**WHAT THE TASK REQUIRES:**
From the line that contains "This screenshot has width=943, height=382." down to the last line of the entries, repeat every line exactly. Do not carry over the pictures.

[Dataset entries]

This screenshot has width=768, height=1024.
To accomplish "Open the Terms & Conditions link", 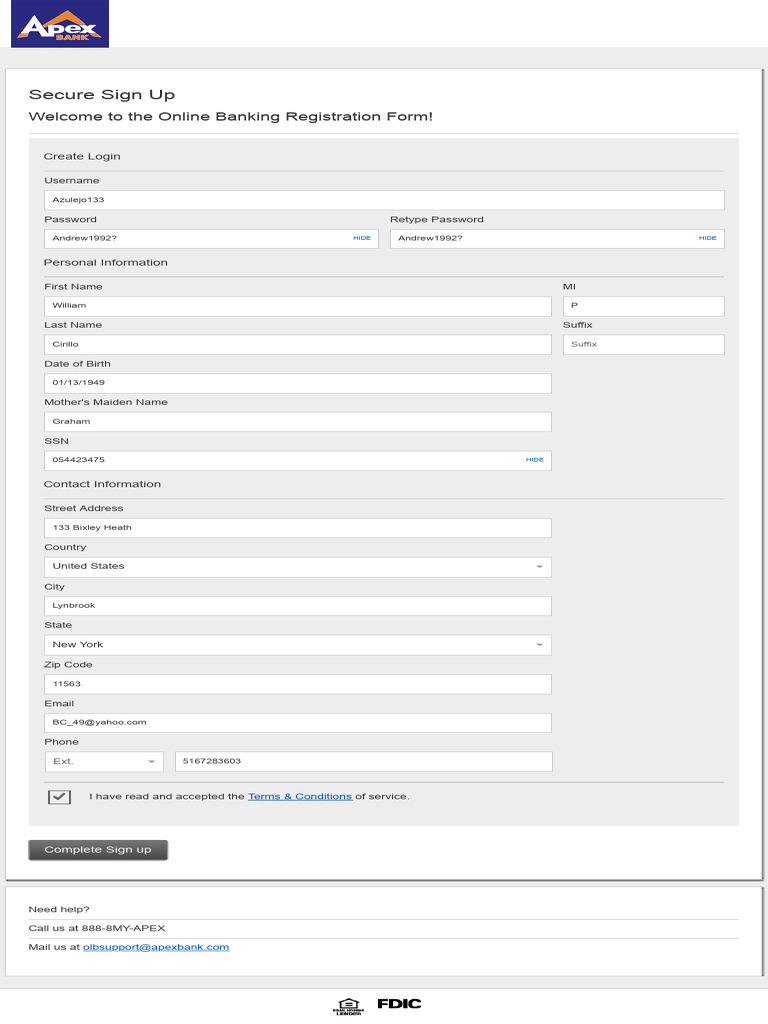I will pos(300,797).
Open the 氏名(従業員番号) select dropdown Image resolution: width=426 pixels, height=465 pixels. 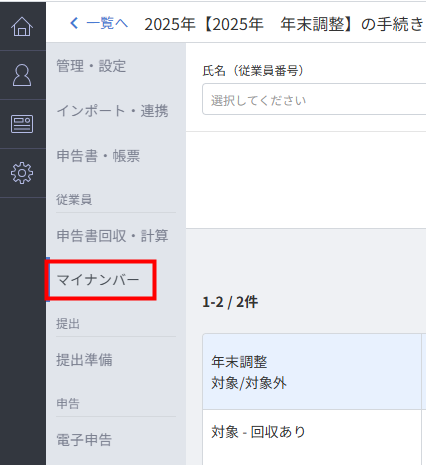(314, 99)

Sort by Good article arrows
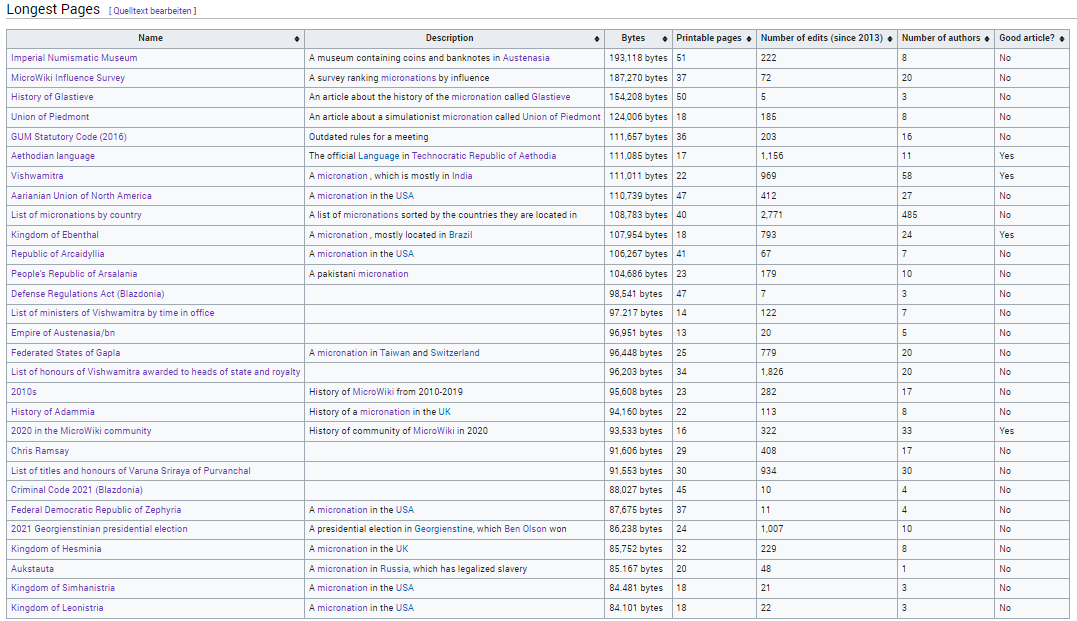tap(1062, 39)
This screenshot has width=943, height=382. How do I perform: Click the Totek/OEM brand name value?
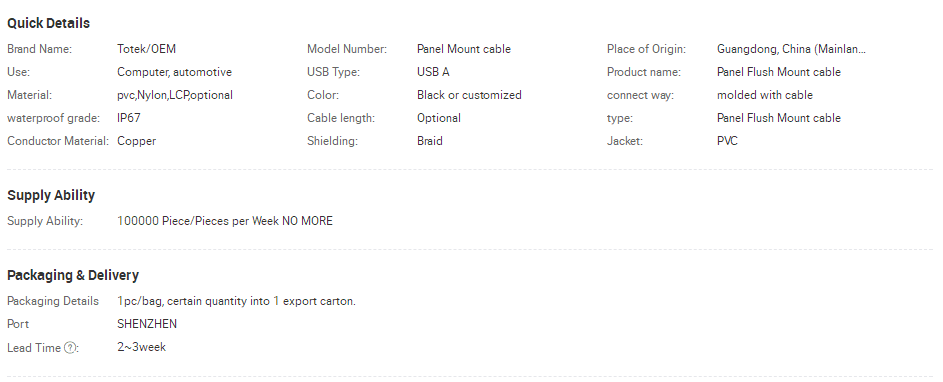(146, 49)
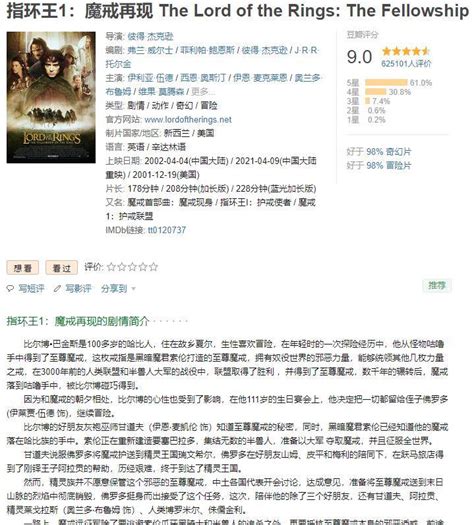The height and width of the screenshot is (525, 474).
Task: Expand full cast with 更多…
Action: (203, 92)
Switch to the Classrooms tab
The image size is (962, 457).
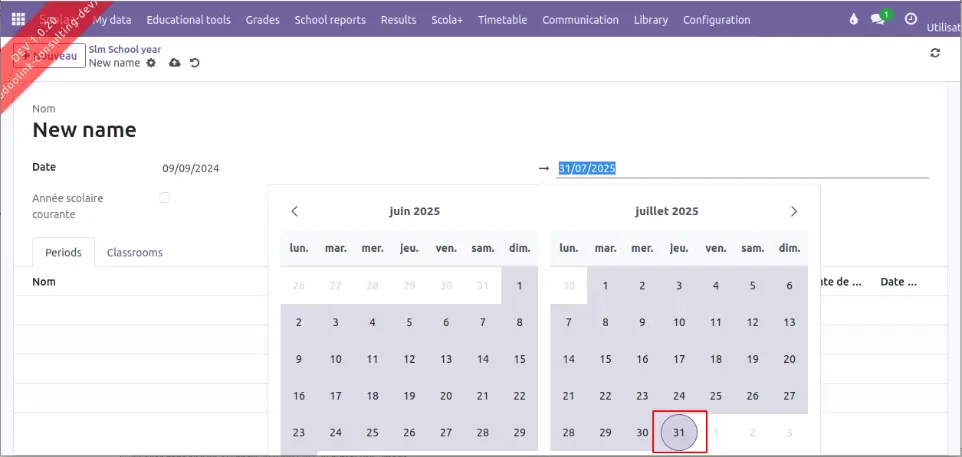click(x=134, y=253)
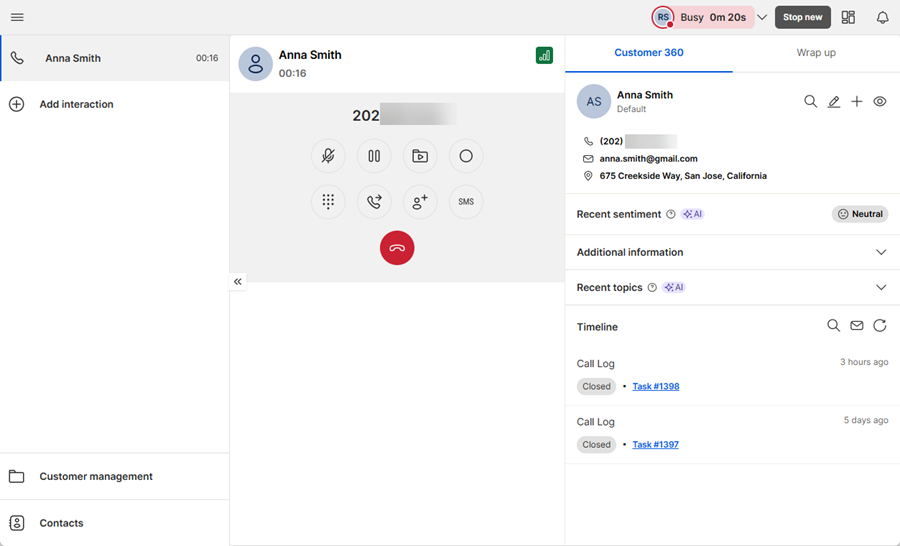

**SOLUTION TO THE EXERCISE:**
This screenshot has width=943, height=382. How do I perform: Click the Totek/OEM brand name value?
(146, 49)
The height and width of the screenshot is (525, 474).
Task: Expand full cast with 更多…
Action: (203, 92)
Switch to the Classrooms tab
The image size is (962, 457).
click(x=134, y=253)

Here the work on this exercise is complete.